## Work item
Can you write the next part of the passage below about Ovens's portraits, beginning right after its last sentence?

## Excerpted text

= Beginning of Section =

Ovens was appreciated for his portraits and painted Nicolaes Tulp twice, his daughter Margaretha Tulp, her brother Dirk and his wife Anna Burgh. He also painted a portrait of the parents of Godert de Ginkell, 1st Earl of Athlone, John Amos Comenius, Maarten Tromp, Charles II of England, John Hutchinson, Adam Olearius, three times Christina of Sweden, Queen Sophie Amalie of Denmark, Jacob Backer, Jacques Specx, Lucia Wijbrants, Dirck Kerckring and twice Giuseppe Francesco Borri, an eye doctor, charlatan and alchemist.

= End of Section =

## Given data
= Beginning of Section =

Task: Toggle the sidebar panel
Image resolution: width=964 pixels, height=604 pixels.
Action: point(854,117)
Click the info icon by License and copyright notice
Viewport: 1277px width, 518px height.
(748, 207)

= End of Section =

## Response area
Ovens' best-known work is the Blue Madonna in Schleswig Cathedral. A self-portrait may be seen in the Laurentius-Kirche in Tönning. Further works by Ovens can be found in the collections of the Schleswig-Holsteinischen Landesmuseums at the Schloss Gottorf. He made 45 paintings for the Amalienburg in Gottorf. The Earl of Arundel (or his grandmother Aletheia Talbot?) owned seventeen paintings by Ovens, belonging to a collection of 78 paintings which were sold on September 26, 1684, in Amsterdam. According to Schmidt there is nothing German in his paintings and he belongs to the Dutch School of painting.